[AD] OSX END_OF_MAIN musings |
[ Thread Index |
Date Index
| More lists.liballeg.org/allegro-developers Archives
]
- To: alleg-developers@xxxxxxxxxx
- Subject: [AD] OSX END_OF_MAIN musings
- From: Chris <chris.kcat@xxxxxxxxxx>
- Date: Fri, 03 Dec 2004 23:44:43 -0800
- Domainkey-signature: a=rsa-sha1; q=dns; c=nofws; s=beta; d=gmail.com; h=received:return-path:message-id:date:from:user-agent:x-accept-language:mime-version:to:subject:x-enigmail-version:x-enigmail-supports:content-type:content-transfer-encoding; b=GSL54TQCYqwO70aIfd5iv4MCT2+xukAv3DghvwAMaLmhsgdIkJ9p9QT/W8XHM/uN9k30Xw+LnBhajurTSzTheBOYnHzXGsDDTo2BuCKDIxyytvuGkMgiPmpKxPwPqqm98/RuUpxH6ijpP57LB6q0AqVDSy5MbOFjO+zGjNNN8BQ=
I've just been thinking. The reason we haven't been able to get rid of
END_OF_MAIN on OSX is because the input thread needs to be the main
thread, and we'd run the main program from a secondary thread, right?
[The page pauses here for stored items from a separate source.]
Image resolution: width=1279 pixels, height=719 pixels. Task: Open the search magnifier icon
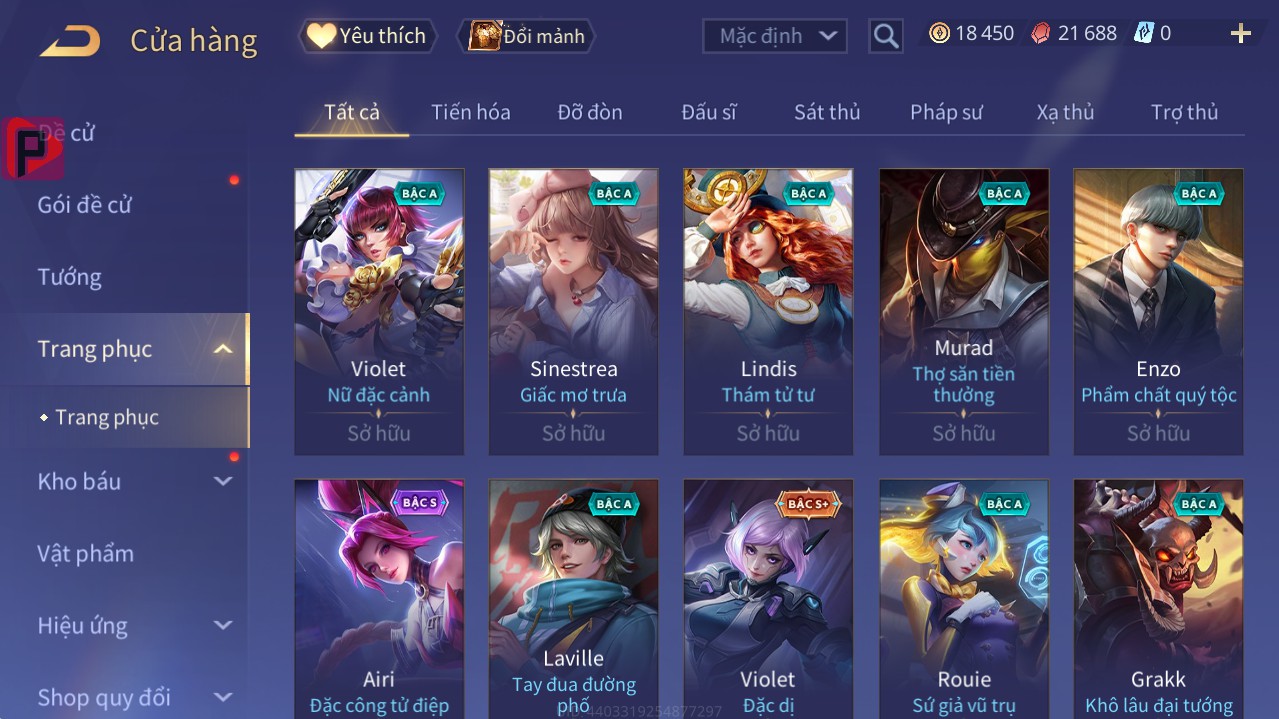coord(886,37)
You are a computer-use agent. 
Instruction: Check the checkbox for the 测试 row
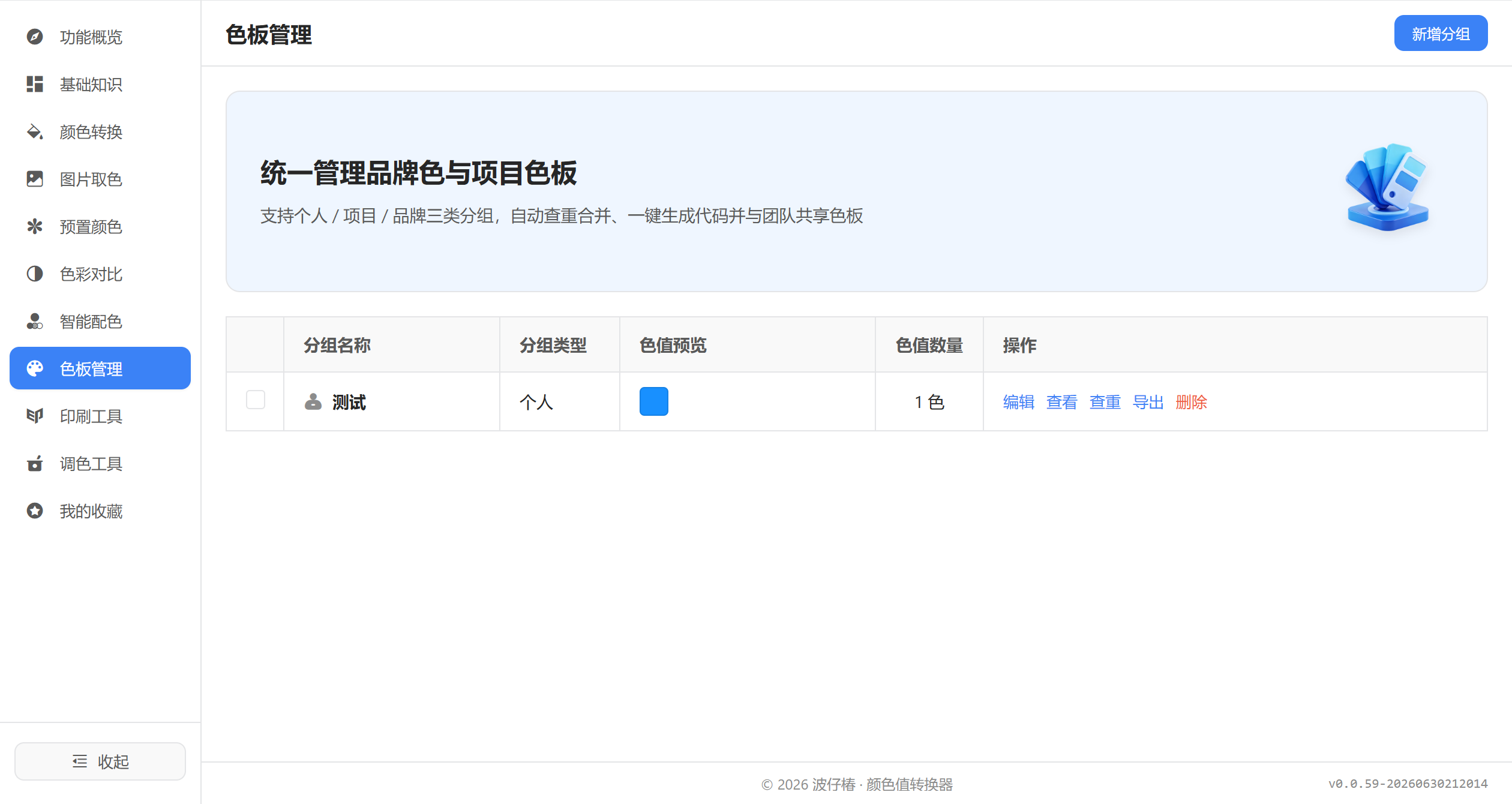pos(256,400)
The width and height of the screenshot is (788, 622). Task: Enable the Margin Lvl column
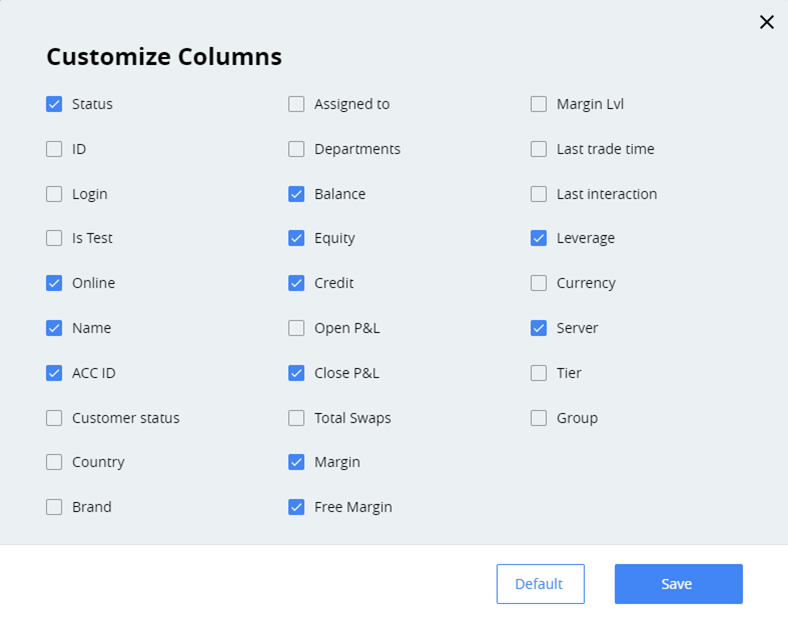coord(539,104)

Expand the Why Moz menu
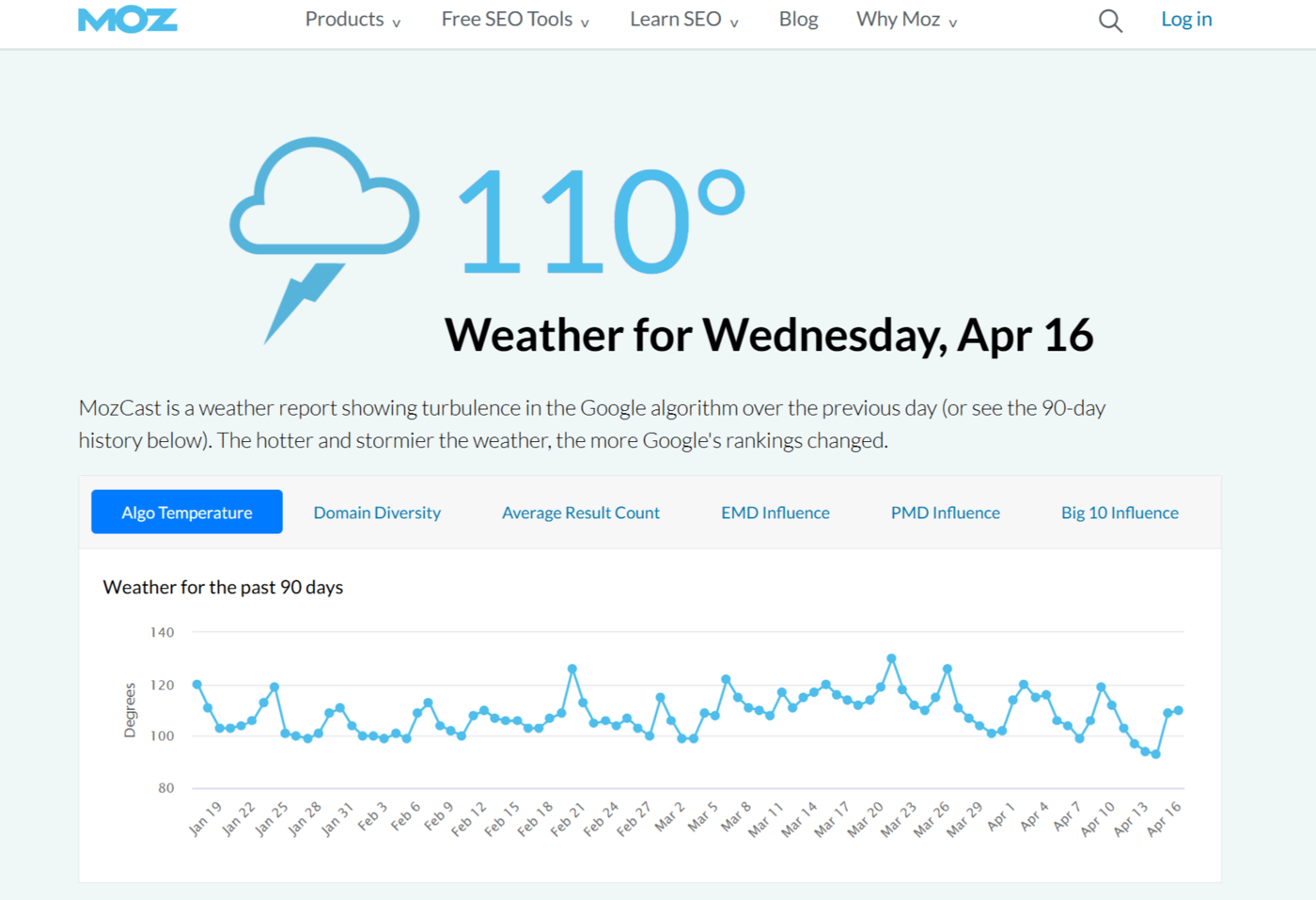[906, 20]
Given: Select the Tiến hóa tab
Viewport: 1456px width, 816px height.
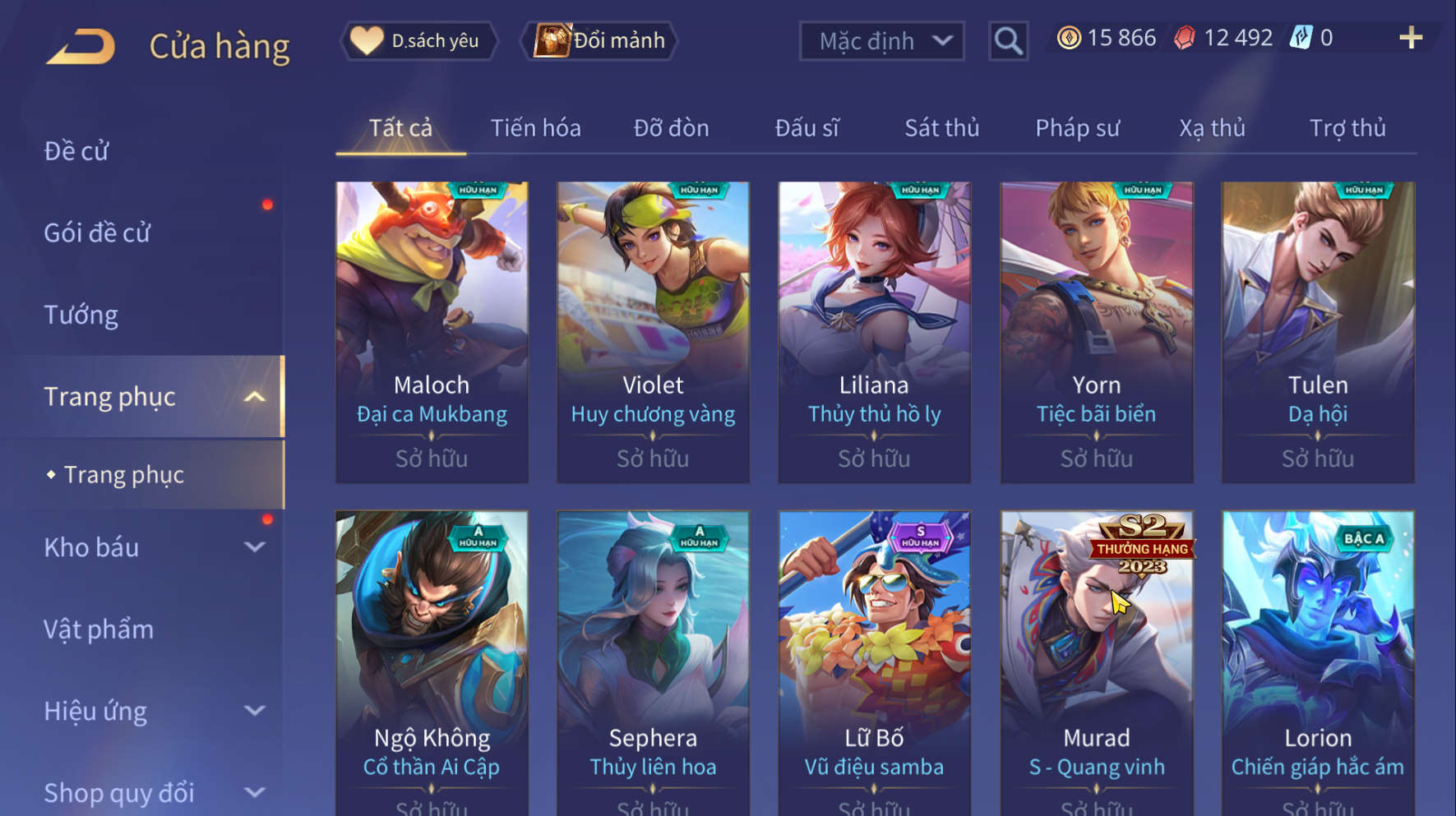Looking at the screenshot, I should [536, 128].
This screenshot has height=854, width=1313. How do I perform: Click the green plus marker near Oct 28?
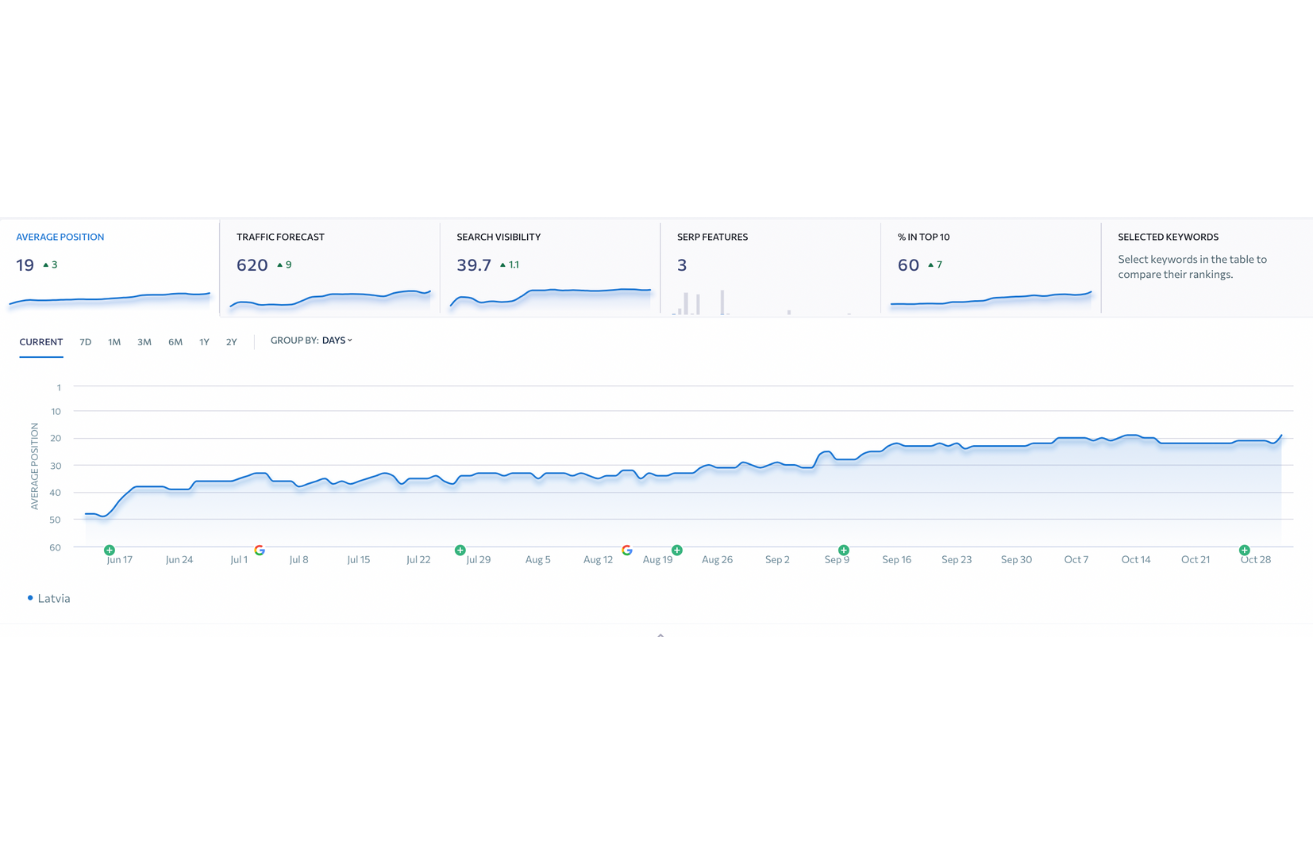(1244, 550)

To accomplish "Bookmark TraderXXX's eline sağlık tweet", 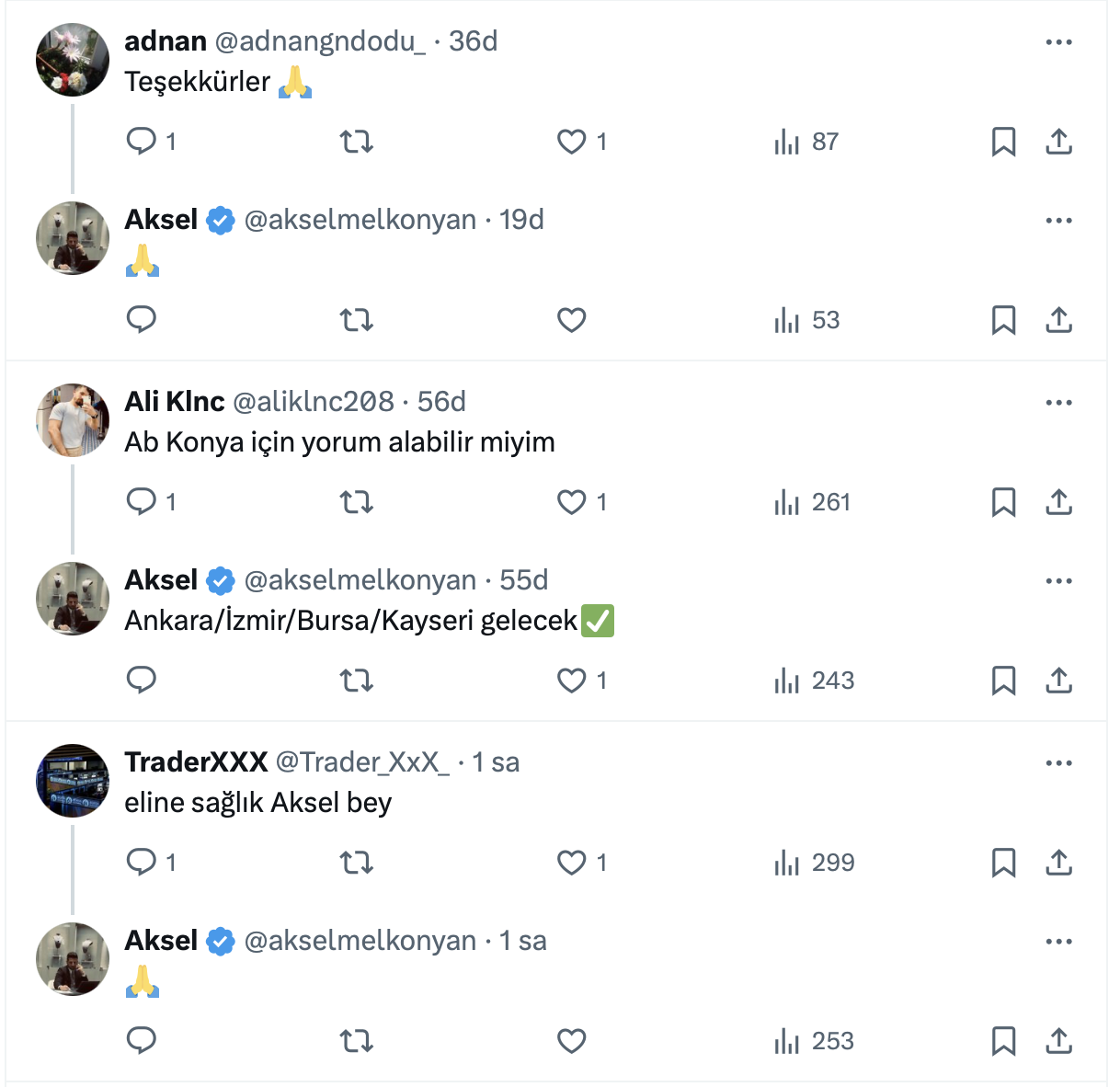I will point(1003,863).
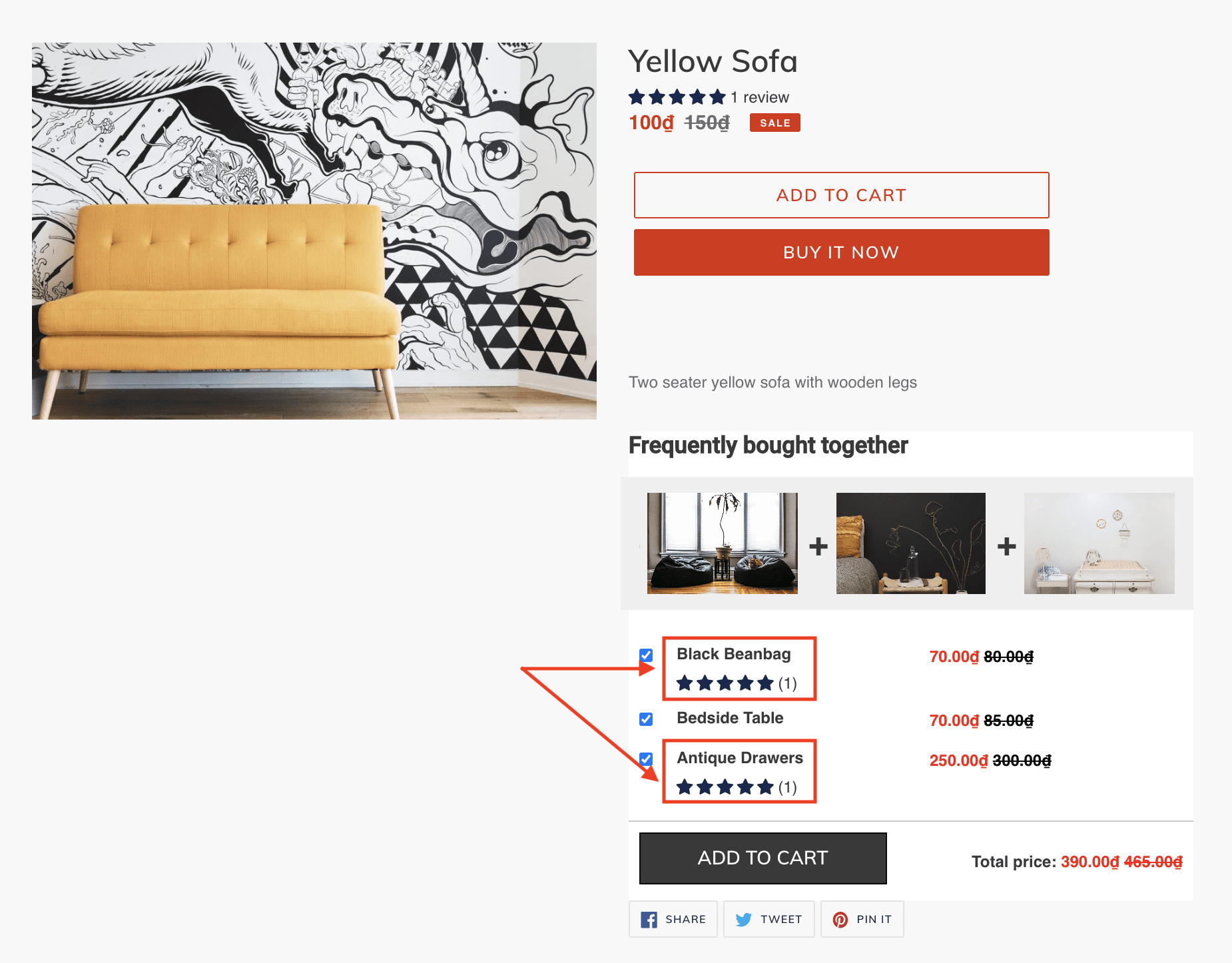This screenshot has height=963, width=1232.
Task: Click the plus sign between beanbag and bedside images
Action: pyautogui.click(x=818, y=546)
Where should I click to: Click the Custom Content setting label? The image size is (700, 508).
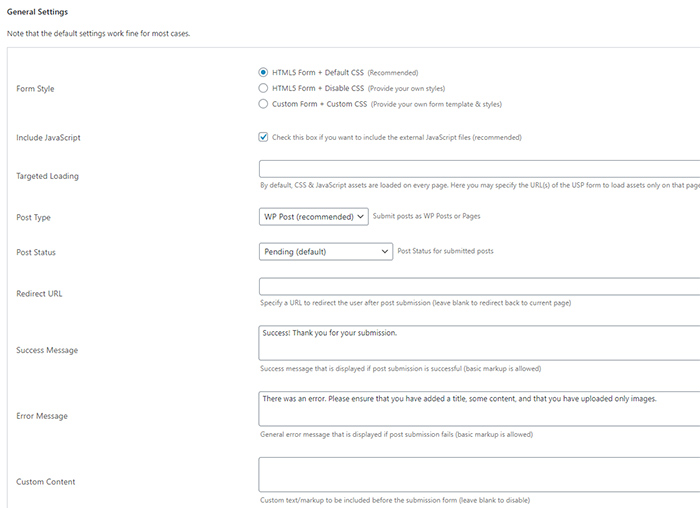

END_OF_MAIN constructs the real main function, starts a second thread
with _mangled_main, and leaves the main thread to grab input and stuff.
Basically swapping the timer and main threads compared to other OS's.
How efficient would it be to use fork() in this case? If install_allegro
calls fork, it can let the child process continue on as normal, and
leave the parent process forever stuck in install_allegro, acting as the
polling thread.
I'm not too sure how feasible this is though. I can see concerns about
the program's resources being doubled, but perhaps there's a way around
that? Or maybe it's not that much of a problem?
Any thoughts/ideas?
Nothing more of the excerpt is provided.